COVID-19 vaccine access has been highly inequitable worldwide, with coverage depending largely on a country’s wealth. By the end of 2021, 64.1% of people living in high-income countries had received at least one dose of the vaccine, compared to only 5.4% of those in low-income countries. Similarly, only high- and upper-middle-income countries had received the most effective vaccines.

The uneven distribution of these lifesaving vaccines is made complex due to the convergence of several factors, but it suggests that the extraordinary expanding and ossifying market and political power of a few vaccine manufacturers founded on intellectual property and complementary policies is a decisive factor in shaping our healthcare systems and securing equitable access to vaccines.

This Article analyzes the power dynamics of vaccine manufacturing and distribution of U.S. pharmaceutical companies in the context of global COVID-19 vaccination. Drawing on the health-justice and law-and-political-economy scholarship of the last decade, this Article demonstrates how a “patent culture” shaped by intellectual property law fundamentally neglects health-equity principles while politicizing healthcare access. These contemporary frameworks suggest that the global COVID-19 vaccine-access problem is the result of avoidable policy choices made by big manufacturers and affluent governments.
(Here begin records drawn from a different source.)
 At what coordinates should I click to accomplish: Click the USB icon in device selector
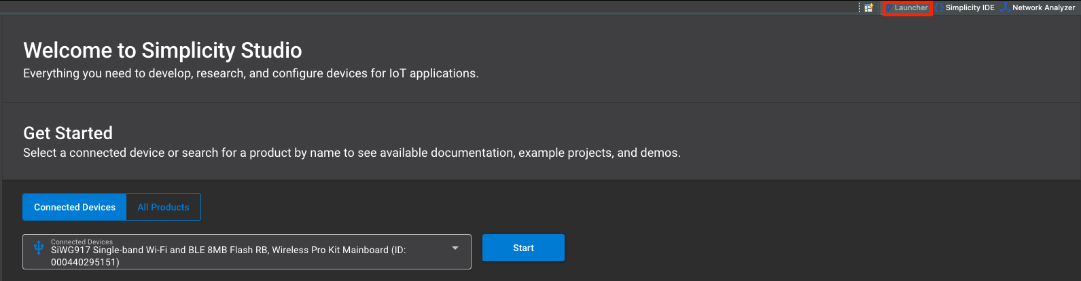pos(38,247)
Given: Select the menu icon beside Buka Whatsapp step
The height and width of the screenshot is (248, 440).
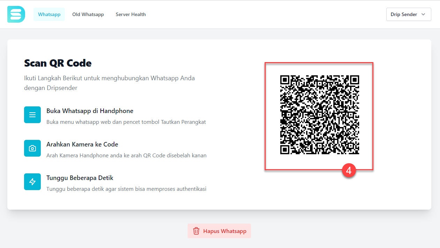Looking at the screenshot, I should (32, 115).
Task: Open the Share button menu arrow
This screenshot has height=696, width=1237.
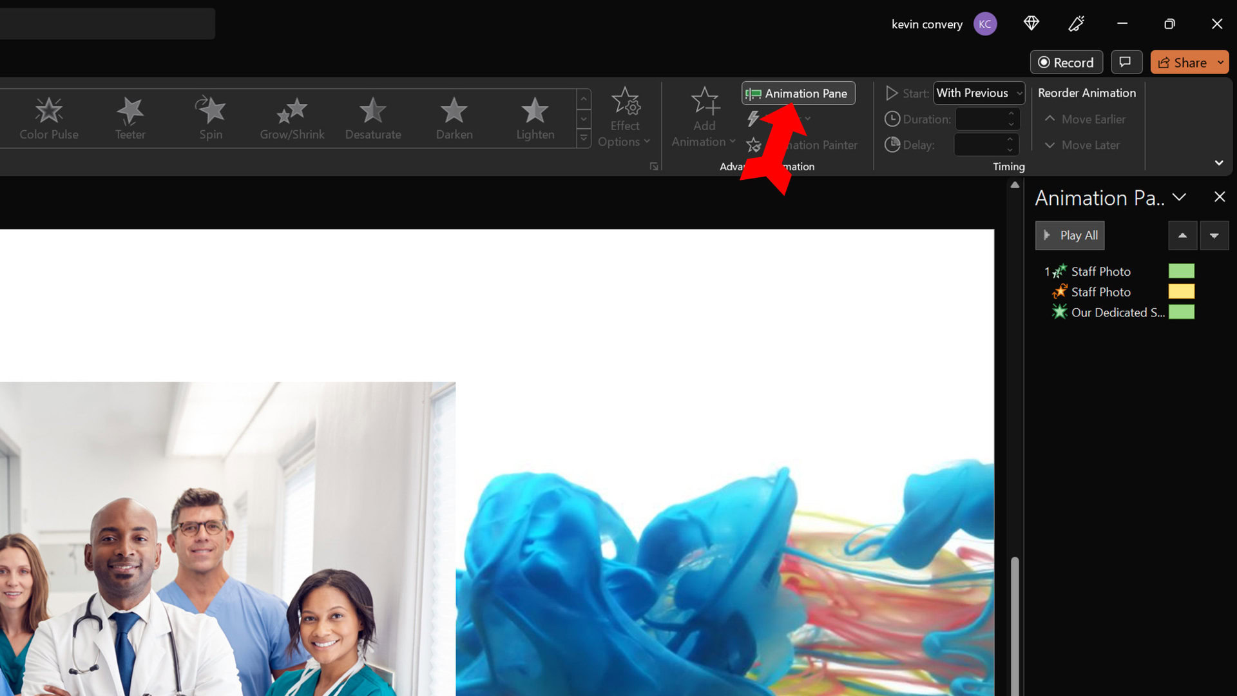Action: click(x=1220, y=63)
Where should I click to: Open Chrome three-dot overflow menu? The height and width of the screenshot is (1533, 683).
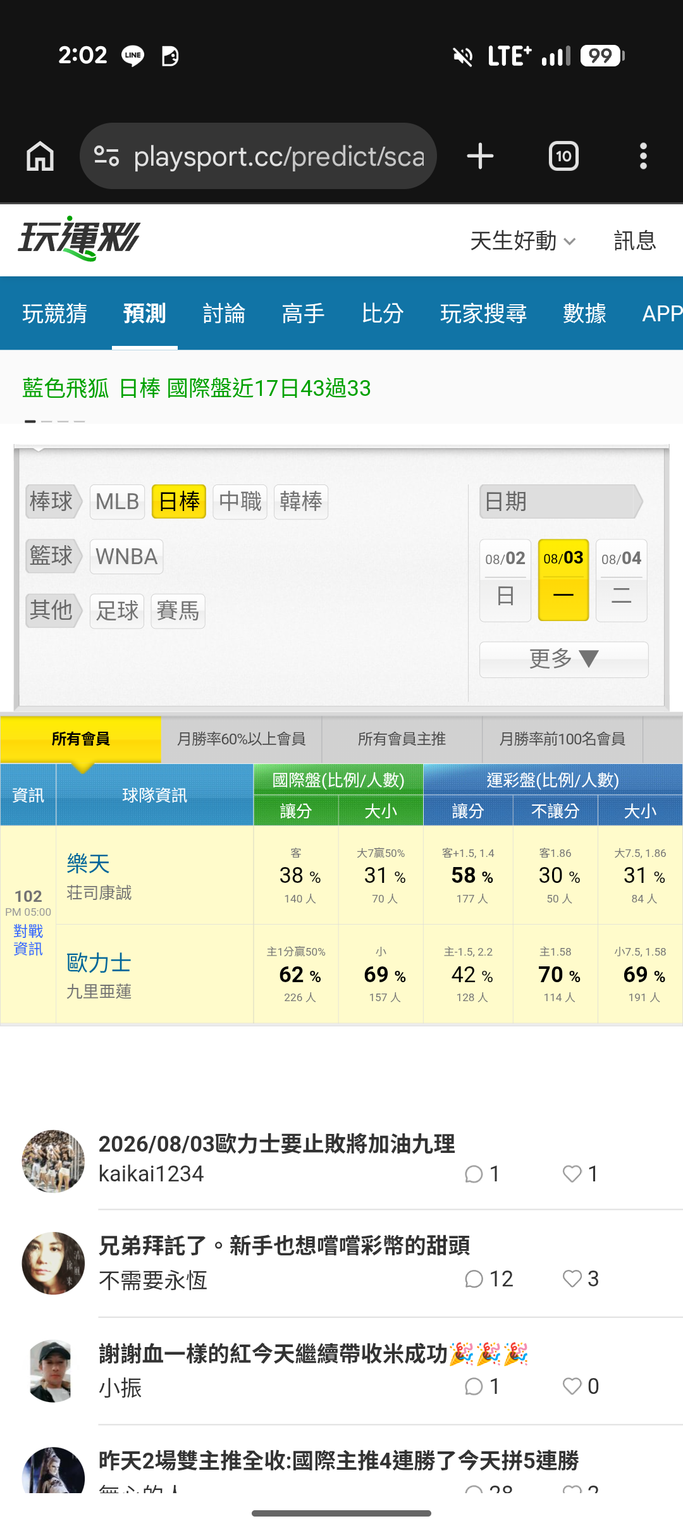(x=643, y=156)
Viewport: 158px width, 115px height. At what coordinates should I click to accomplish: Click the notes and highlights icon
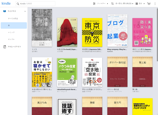coord(4,47)
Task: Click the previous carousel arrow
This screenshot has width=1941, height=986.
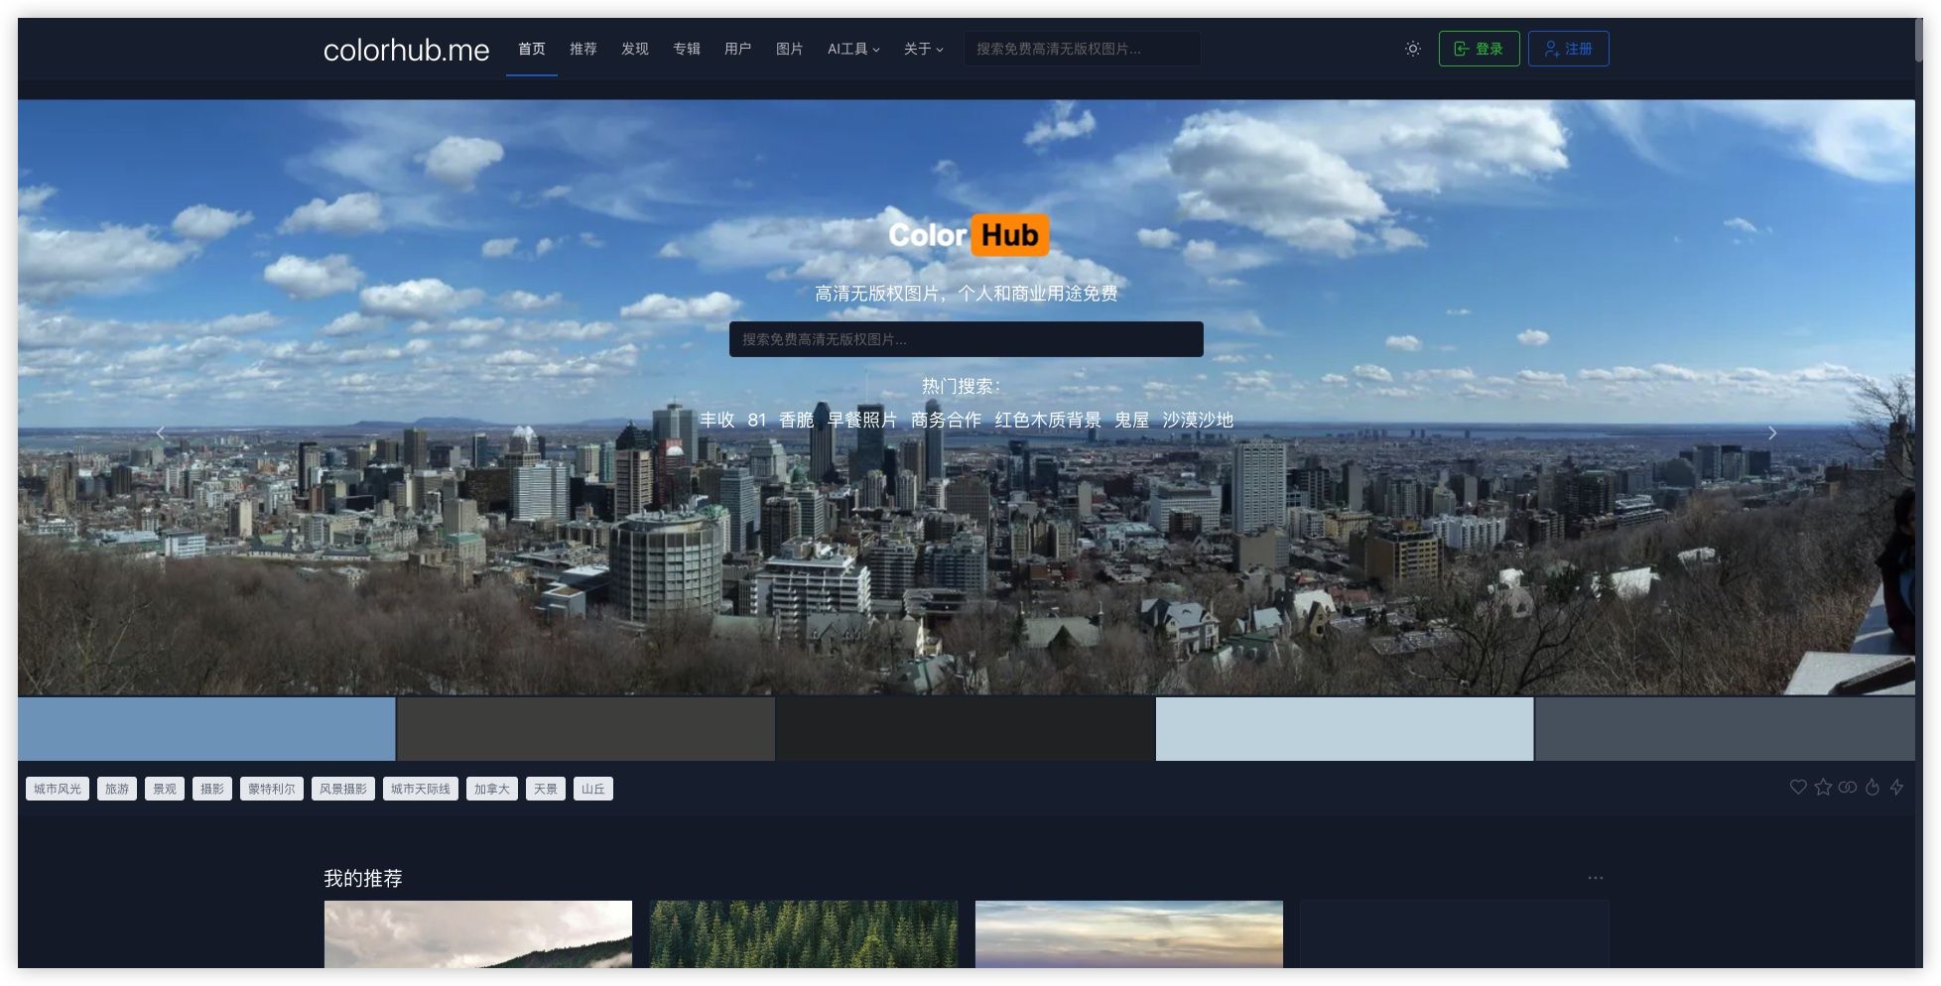Action: click(x=161, y=432)
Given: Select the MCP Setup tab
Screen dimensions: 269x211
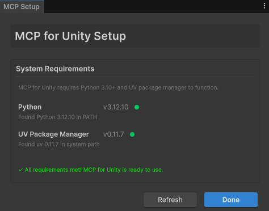Looking at the screenshot, I should 22,7.
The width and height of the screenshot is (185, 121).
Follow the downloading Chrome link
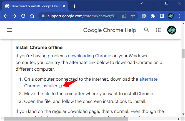[x=89, y=56]
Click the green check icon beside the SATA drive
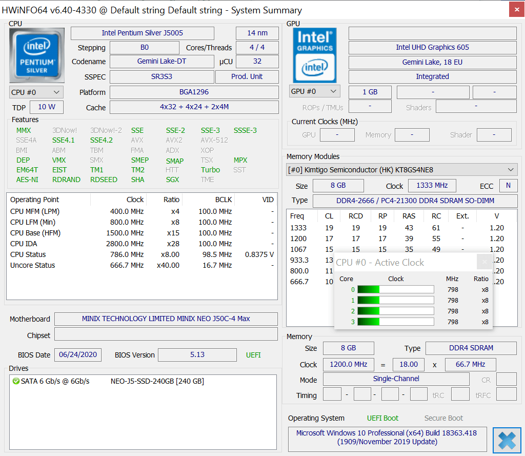This screenshot has height=456, width=525. pos(16,381)
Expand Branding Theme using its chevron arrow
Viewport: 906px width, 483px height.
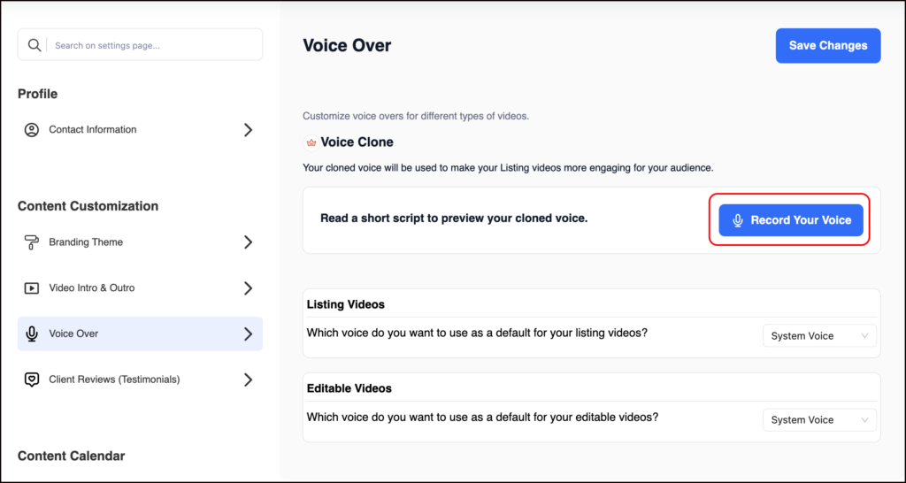[248, 242]
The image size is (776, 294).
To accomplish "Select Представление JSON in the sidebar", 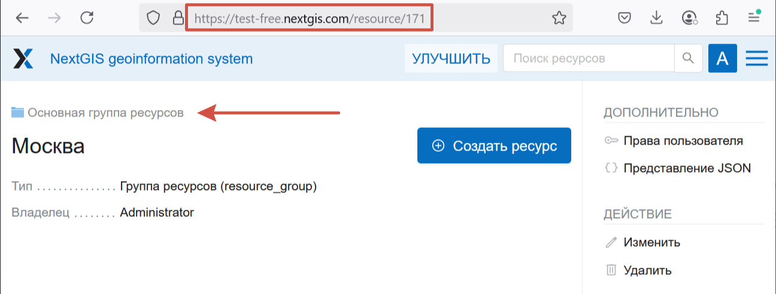I will click(687, 169).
Despite a long history of inequities in access to healthcare, policy choices—as predicted by Hart’s inverse equity theory—have favored a purposely inequitable-by-design vaccination program driven by the wealth and power of those allowed to control vaccine production and supply globally.

Finally, this Article proposes ways to challenge the normalized and institutionalized patent culture that has commodified access to lifesaving medicines beyond national borders. As it examines national and international legal strategies to address the vaccine-access problem, the Article suggests equity-based principles of public value, transparency, and inclusivity to guide healthcare governance and future reformation of the vaccine-access landscape. An interdisciplinary analysis of the first year of the global vaccine rollout provides an account critical to future policies aiming to address the structural conditions needed to attain equitable health outcomes, even after the pandemic.